I got it from the CEO of the company I worked for at the time. He wanted to make a point to a bunch of marketing leaders, and this is what he said: “Everyone in Marketing should spend a year in Sales, carrying a bag and talking to customers everyday. Then they’d understand what’s really going on.”
Too radical? Tough to accept? (Imagine how that sounded to marketing pros in 2005!)
But that’s exactly what I did in 1992. Today, I can say that making the move into the business was the best investment I ever made in my career. I got a very intense education in what it means to be in business. Its impact on me has proven as indelible as any tattoo.
For example, I gained a new appreciation for what it meant to not make quota, not only in the conventional Sales sense, but also as a leader who needed to make payroll. My vision of things became significantly enlarged. I began to understand how hard it is to balance everything that a business is, particularly all of those often zero-sum investment choices that must be made in a small but rapidly growing enterprise. I also began to see how everything correlated, and I began to take note of cause-and-effect in my daily walk on the business path.
Before I knew it, I was seeing life through the eyes of a business leader, because that’s what I had become. Today, that shared perspective still is very present in my conversations with CEOs and other leaders, even though I earned it years ago in a much smaller company than the ones they lead today. Plainly put, it helps me help them more effectively than I otherwise might have.

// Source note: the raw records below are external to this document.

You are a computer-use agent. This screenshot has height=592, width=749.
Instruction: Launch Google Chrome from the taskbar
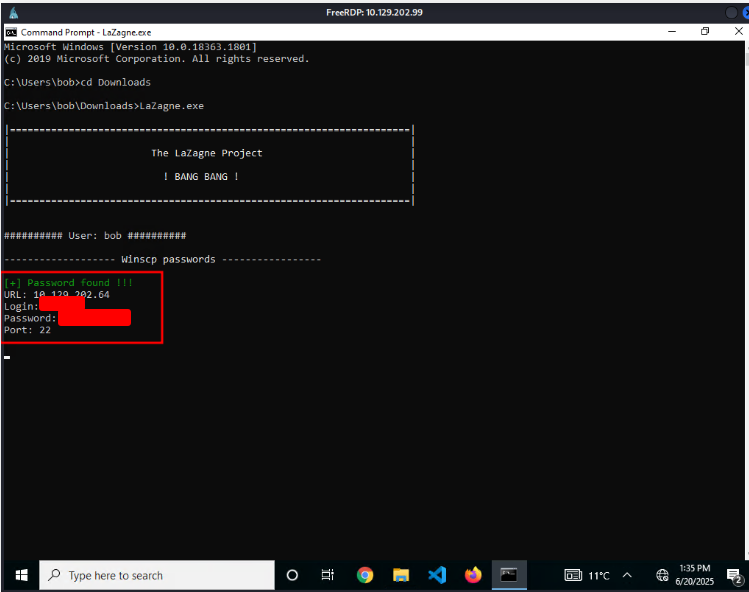pyautogui.click(x=365, y=575)
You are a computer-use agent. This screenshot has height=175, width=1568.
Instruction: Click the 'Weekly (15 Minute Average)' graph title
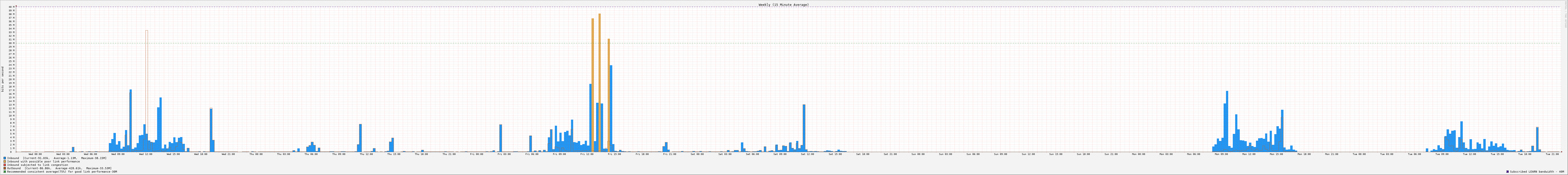pos(783,4)
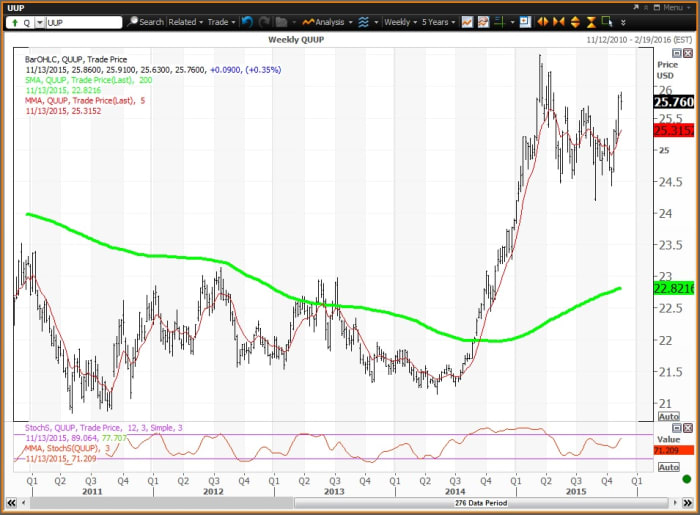Viewport: 700px width, 515px height.
Task: Open the Trade menu
Action: (221, 21)
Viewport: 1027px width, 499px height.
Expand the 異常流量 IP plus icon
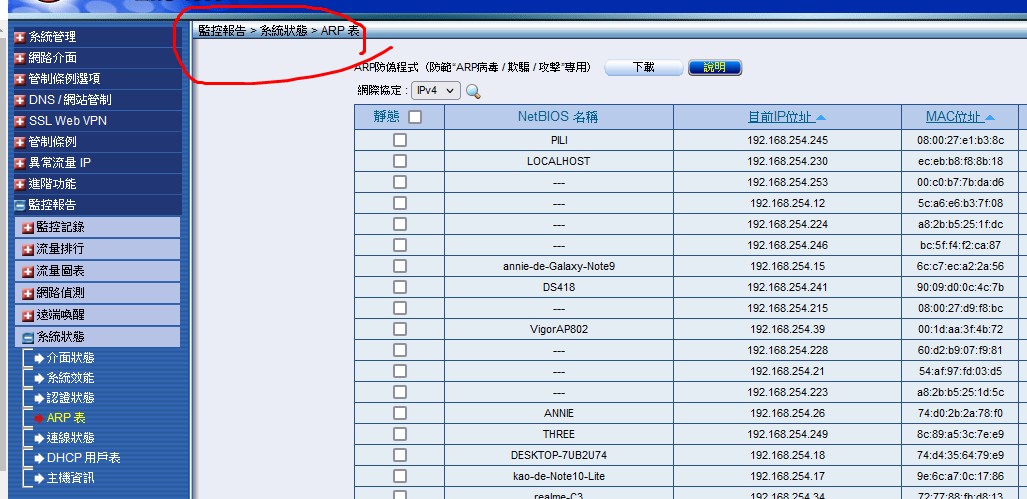coord(19,163)
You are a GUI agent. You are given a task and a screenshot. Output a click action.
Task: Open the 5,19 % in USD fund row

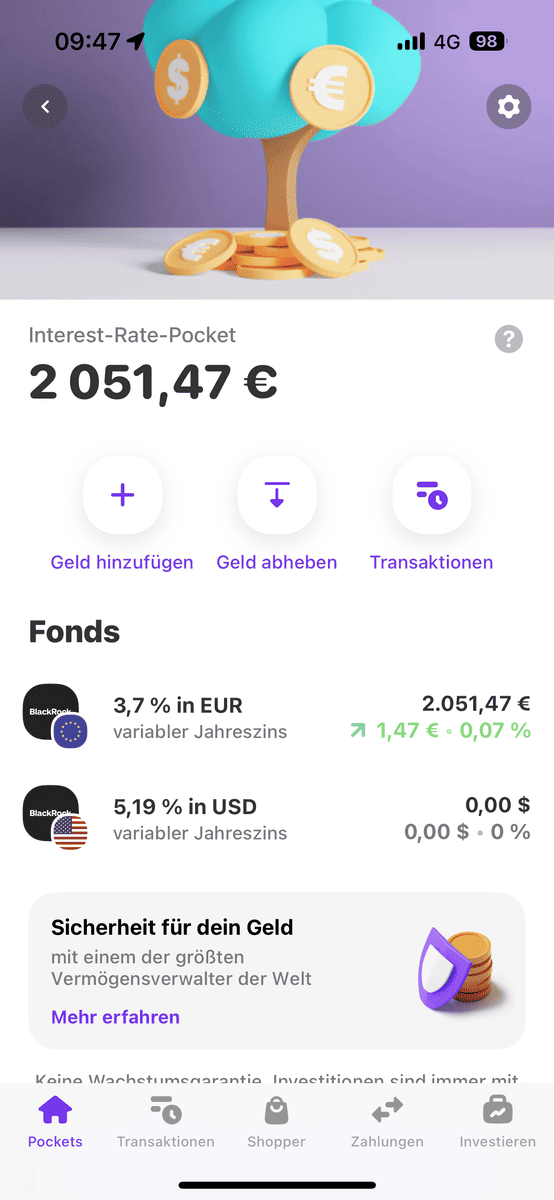277,818
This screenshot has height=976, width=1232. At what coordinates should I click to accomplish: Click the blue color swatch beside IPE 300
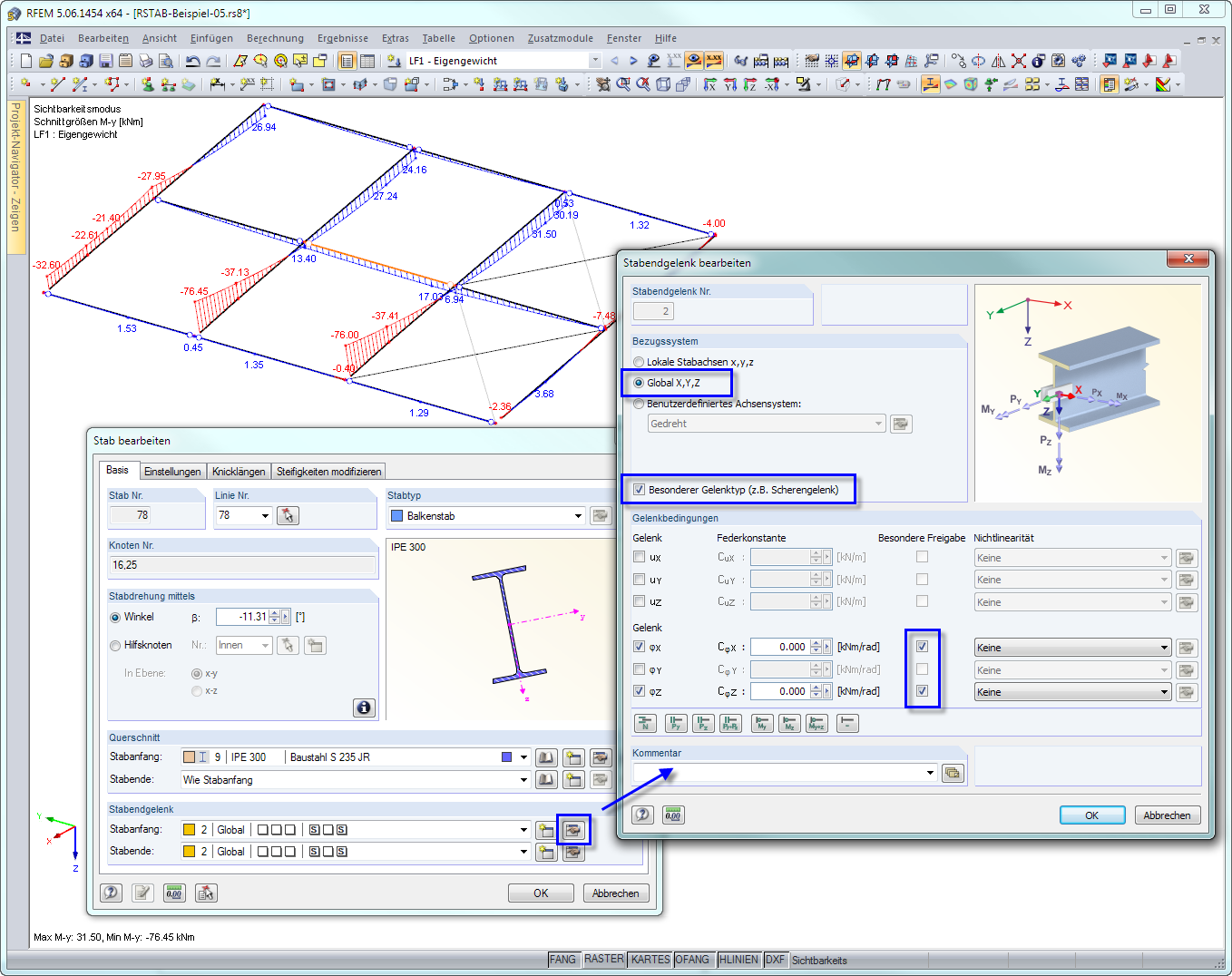tap(508, 756)
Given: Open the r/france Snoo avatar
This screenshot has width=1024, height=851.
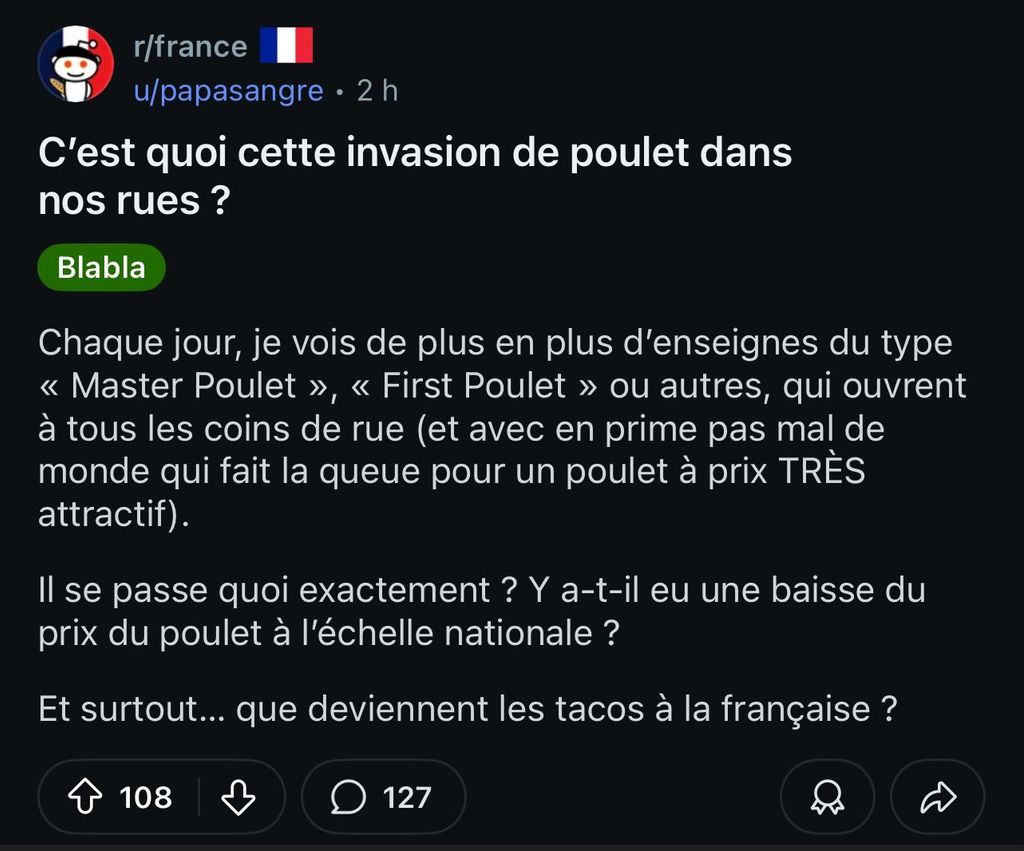Looking at the screenshot, I should tap(76, 64).
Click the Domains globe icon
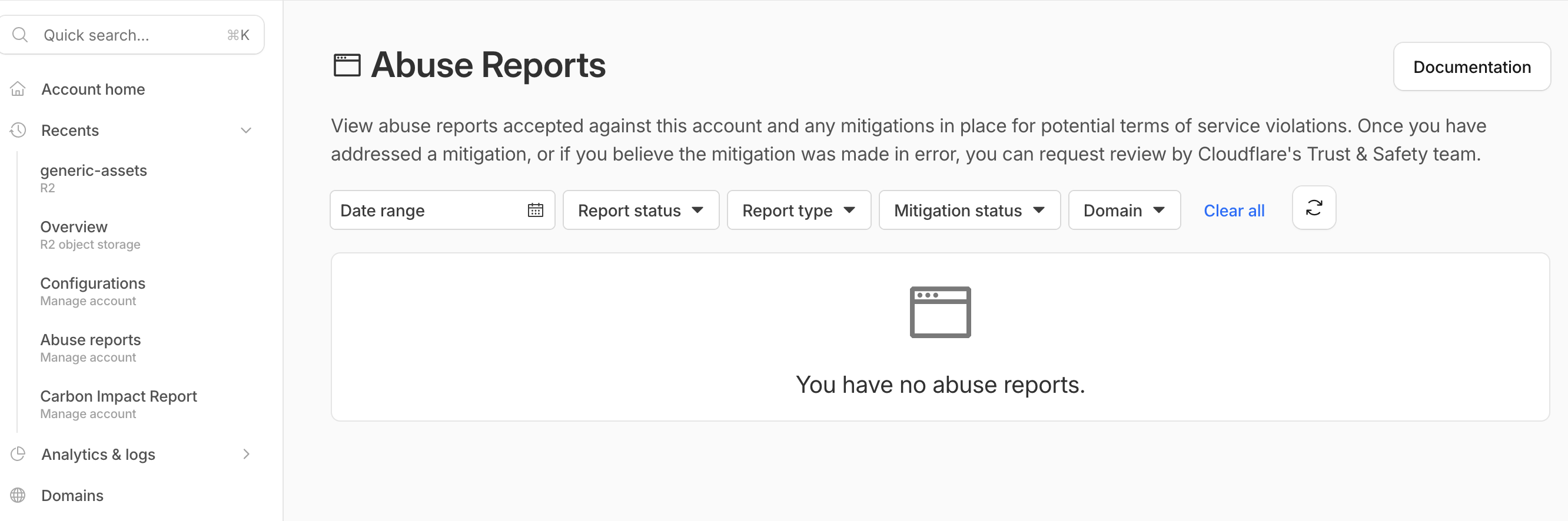Screen dimensions: 1568x521 [18, 496]
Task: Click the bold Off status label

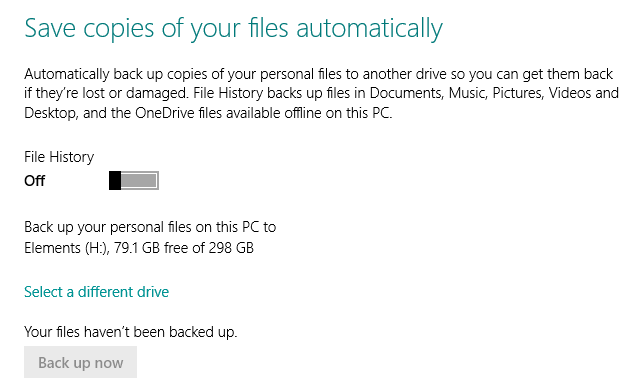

Those eight years leading a business were a religious experience, and I emerged a convert ready to spread the message. After I left the company in 1999, I re-entered the marketing and communications profession. But I had changed dramatically. I had been spun around and completely reoriented. From that point forward, I no longer thought as a “functional leader.” Instead, I operated as a business person who happened to specialize in marketing and communications. This may sound glib, but it’s the best way I’ve found to express the transformation that occurred in my professional life.
The result was a completely different approach, one that focused on business drivers above all things. That’s hard enough in B2C. It was really hard in large-scale B2B. In fact, no one – not even the business leaders who bemoaned the lack of “proof of impact” – believed that it could be done.
Today, I’m pleased to say that we’ve done it. We have a proven methodology, manifested in a cloud-based system that correlates investment in Paid, Earned, Shared and Owned (PESO) channels to both functional outcomes and business impact, including revenue, margin and cash flow. This system, now largely automated, has been deployed, tried, tested, vetted, audited and generally put through the mill in multiple public companies. We continue to work to improve and enhance its accuracy and functionality. Thanks to certain enterprising reporters, it’s been getting a lot of attention this past year, which is very cool.
But here’s the main point: there’s no way I would have pursued — much less figured out — those connections to business impact if I had not first disrupted myself and pursued what it means to be in business instead of just being in the business.